List every line of the items that contains the word "Uncheck", copying each line in full.

-- Start DATASET EXTRACT --

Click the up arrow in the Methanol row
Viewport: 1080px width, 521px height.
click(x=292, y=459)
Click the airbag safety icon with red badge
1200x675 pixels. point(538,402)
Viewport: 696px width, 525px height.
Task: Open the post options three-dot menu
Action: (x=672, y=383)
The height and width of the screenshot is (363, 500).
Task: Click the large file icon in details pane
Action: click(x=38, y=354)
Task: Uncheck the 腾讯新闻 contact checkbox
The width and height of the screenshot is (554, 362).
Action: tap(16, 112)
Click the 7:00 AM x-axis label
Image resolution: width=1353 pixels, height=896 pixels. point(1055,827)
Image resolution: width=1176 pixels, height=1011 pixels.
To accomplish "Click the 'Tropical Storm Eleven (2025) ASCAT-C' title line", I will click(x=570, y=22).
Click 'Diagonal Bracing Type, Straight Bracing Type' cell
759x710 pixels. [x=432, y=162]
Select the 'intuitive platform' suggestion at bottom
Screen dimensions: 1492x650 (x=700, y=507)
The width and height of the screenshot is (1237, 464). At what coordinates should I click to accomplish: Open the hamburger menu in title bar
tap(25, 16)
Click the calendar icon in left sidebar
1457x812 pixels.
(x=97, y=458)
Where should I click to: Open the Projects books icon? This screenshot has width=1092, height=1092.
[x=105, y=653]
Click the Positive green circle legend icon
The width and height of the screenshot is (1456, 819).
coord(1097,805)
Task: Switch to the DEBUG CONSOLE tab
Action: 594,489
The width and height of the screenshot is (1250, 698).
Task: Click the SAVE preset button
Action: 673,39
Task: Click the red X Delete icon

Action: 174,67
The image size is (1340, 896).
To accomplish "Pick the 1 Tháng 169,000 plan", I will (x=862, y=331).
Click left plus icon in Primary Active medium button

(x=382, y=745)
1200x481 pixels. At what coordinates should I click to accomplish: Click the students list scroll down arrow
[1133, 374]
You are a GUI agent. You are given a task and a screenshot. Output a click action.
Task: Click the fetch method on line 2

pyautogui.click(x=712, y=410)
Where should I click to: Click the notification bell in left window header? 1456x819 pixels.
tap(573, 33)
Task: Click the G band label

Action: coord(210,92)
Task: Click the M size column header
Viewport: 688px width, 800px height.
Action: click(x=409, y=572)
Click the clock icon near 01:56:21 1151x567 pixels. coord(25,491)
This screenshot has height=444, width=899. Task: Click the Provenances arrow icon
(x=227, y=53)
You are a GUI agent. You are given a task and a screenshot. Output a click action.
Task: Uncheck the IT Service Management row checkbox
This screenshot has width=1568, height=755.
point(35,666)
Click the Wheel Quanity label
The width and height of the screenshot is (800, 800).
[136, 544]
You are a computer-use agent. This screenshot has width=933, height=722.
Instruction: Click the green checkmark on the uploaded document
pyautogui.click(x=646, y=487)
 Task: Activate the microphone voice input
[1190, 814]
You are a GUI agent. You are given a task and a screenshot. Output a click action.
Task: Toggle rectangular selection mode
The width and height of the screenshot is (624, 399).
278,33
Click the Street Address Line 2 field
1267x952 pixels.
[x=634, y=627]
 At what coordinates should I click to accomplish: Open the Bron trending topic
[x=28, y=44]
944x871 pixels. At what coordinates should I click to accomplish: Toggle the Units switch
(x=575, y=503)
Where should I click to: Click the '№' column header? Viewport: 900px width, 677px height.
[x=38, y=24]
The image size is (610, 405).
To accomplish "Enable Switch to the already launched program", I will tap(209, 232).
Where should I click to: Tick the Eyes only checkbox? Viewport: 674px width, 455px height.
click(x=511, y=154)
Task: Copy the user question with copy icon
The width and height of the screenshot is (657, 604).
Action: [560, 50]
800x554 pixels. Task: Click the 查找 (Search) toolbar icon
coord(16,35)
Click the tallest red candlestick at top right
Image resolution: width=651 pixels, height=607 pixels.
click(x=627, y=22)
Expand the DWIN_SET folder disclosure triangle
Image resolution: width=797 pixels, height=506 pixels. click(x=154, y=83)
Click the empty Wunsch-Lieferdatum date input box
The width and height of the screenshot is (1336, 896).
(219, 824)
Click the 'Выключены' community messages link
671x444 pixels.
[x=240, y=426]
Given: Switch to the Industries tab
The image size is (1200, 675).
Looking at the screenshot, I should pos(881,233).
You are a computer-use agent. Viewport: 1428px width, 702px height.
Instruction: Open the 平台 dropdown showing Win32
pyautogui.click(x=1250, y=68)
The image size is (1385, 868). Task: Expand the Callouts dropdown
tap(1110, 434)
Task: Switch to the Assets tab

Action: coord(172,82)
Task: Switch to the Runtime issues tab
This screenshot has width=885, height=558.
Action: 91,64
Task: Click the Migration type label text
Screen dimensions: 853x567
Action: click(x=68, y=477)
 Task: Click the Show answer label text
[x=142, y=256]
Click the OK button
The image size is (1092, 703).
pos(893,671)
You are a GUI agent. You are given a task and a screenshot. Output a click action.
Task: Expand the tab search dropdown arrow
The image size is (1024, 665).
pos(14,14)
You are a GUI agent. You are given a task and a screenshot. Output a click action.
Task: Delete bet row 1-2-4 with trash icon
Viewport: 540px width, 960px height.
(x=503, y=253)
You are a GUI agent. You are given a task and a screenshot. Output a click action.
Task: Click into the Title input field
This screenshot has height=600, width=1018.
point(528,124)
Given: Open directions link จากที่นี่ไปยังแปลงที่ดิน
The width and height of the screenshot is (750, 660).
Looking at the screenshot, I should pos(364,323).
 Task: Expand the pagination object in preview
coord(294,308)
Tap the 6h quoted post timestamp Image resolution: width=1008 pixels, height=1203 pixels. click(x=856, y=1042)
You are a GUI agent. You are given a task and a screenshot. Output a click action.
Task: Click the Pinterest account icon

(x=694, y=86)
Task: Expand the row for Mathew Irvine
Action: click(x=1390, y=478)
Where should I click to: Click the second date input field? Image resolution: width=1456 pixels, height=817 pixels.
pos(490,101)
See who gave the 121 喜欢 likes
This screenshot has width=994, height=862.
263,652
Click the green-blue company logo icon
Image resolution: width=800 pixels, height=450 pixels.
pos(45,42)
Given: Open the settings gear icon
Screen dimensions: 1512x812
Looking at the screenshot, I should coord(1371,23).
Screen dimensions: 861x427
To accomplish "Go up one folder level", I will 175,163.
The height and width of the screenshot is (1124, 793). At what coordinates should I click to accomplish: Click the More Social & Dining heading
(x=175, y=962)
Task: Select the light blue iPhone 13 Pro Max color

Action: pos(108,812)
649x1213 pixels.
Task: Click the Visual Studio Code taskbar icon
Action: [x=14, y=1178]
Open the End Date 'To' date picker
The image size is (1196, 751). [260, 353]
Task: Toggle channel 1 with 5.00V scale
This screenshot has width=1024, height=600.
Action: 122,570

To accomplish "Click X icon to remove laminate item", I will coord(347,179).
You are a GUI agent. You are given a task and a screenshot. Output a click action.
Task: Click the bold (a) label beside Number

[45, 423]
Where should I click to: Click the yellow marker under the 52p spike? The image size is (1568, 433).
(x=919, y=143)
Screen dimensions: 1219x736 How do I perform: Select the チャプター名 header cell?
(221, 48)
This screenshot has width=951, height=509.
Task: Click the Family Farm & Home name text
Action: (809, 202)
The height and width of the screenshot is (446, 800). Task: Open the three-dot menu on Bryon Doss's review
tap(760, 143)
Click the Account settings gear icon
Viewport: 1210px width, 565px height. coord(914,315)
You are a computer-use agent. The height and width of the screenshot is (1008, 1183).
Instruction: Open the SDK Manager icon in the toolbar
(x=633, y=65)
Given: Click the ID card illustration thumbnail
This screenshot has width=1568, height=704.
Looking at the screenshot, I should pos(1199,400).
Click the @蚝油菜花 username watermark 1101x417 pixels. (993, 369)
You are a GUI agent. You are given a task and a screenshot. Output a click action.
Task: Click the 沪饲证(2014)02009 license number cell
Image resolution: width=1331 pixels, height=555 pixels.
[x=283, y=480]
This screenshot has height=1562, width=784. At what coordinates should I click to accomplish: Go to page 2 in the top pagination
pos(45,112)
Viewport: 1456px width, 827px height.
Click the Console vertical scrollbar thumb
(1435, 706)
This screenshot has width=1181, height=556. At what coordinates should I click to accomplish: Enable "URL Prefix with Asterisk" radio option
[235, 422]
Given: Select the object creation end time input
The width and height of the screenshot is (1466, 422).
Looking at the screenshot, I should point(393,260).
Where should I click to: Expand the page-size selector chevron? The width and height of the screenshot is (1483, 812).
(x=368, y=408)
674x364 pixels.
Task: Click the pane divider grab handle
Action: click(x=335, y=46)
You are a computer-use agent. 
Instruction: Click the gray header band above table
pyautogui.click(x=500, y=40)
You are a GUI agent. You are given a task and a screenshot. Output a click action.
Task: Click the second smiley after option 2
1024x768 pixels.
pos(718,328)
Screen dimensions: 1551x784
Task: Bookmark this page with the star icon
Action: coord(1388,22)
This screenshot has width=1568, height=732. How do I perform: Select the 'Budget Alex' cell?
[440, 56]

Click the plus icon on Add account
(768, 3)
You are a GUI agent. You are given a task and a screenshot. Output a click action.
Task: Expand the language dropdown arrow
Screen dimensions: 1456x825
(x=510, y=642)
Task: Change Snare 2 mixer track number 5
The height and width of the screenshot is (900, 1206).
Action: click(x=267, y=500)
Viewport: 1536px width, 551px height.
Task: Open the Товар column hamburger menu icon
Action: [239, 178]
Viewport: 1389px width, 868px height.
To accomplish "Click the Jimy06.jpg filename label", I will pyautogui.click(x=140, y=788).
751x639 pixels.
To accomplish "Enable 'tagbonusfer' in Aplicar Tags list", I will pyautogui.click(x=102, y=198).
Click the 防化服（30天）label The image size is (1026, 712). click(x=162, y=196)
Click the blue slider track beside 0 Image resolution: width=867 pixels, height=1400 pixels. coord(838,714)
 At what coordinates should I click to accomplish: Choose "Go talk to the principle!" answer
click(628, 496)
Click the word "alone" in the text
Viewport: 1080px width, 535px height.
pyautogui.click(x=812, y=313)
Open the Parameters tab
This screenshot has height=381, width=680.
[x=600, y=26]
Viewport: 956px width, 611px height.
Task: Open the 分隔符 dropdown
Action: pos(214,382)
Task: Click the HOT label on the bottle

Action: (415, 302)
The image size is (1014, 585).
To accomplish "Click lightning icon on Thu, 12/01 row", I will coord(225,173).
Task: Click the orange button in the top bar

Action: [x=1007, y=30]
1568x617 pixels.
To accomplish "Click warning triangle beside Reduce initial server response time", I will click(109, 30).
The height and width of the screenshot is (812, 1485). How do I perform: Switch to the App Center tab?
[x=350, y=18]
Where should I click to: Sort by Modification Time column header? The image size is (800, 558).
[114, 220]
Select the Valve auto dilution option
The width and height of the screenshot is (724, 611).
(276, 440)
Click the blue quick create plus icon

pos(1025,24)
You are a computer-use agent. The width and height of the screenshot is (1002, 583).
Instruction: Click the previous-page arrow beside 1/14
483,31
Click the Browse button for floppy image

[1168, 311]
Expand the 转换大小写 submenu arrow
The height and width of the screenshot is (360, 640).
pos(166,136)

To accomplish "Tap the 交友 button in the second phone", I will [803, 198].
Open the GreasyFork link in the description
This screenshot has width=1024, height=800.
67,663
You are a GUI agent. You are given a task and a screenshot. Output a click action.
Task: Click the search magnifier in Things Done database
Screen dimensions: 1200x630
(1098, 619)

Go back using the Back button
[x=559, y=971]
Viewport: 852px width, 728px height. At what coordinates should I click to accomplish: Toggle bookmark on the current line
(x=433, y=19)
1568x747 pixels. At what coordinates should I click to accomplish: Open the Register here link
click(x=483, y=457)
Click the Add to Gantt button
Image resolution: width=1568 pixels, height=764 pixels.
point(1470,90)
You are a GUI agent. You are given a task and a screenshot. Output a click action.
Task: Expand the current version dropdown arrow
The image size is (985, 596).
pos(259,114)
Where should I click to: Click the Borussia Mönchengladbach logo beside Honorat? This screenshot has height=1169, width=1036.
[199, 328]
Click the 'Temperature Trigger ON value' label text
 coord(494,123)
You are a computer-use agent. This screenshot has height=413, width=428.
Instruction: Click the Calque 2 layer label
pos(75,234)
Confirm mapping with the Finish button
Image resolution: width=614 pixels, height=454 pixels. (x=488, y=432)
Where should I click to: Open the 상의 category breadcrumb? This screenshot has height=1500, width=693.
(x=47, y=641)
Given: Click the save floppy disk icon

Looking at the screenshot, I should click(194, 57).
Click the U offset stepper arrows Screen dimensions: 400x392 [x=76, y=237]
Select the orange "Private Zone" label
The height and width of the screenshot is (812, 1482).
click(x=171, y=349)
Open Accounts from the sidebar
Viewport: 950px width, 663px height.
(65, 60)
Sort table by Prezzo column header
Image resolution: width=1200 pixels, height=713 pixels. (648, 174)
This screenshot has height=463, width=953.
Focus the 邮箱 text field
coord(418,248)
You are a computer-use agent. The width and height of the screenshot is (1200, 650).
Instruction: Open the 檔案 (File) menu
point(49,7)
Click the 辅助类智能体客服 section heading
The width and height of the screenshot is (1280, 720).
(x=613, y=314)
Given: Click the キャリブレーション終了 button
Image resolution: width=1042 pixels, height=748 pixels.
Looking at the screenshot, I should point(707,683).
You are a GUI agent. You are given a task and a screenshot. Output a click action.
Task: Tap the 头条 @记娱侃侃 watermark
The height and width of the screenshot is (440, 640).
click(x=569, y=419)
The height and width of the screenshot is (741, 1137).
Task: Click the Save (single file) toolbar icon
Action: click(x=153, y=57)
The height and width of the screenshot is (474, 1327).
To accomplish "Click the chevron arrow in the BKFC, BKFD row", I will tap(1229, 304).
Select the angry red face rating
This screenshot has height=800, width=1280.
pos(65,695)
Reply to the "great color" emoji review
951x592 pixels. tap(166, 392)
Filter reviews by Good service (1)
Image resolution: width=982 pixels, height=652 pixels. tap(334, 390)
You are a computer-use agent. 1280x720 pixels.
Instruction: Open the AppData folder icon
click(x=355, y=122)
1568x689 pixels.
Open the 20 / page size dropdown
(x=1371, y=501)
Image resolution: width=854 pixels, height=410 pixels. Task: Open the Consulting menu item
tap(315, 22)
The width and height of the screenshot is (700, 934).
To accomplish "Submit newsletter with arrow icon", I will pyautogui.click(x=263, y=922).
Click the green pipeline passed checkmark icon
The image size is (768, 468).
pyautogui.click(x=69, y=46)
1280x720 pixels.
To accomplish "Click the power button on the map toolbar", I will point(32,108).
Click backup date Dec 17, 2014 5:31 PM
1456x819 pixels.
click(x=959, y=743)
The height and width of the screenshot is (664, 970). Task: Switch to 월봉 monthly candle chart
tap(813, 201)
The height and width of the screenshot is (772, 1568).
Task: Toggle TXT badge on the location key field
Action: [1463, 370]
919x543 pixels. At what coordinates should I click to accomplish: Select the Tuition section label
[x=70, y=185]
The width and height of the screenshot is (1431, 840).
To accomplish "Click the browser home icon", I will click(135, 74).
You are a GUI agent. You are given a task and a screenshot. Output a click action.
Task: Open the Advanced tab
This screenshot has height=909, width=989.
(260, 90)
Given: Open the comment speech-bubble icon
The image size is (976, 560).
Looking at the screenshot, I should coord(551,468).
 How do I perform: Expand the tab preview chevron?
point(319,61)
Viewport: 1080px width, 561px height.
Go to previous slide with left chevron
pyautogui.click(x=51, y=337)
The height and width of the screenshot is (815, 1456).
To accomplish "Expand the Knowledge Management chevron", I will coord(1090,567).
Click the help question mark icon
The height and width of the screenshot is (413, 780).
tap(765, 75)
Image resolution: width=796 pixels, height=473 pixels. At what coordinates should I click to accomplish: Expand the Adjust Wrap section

-- End DATASET EXTRACT --

(ANSWER TO THIS PROBLEM):
Task: Uncheck the 腾讯新闻 contact checkbox
Task: Uncheck the IT Service Management row checkbox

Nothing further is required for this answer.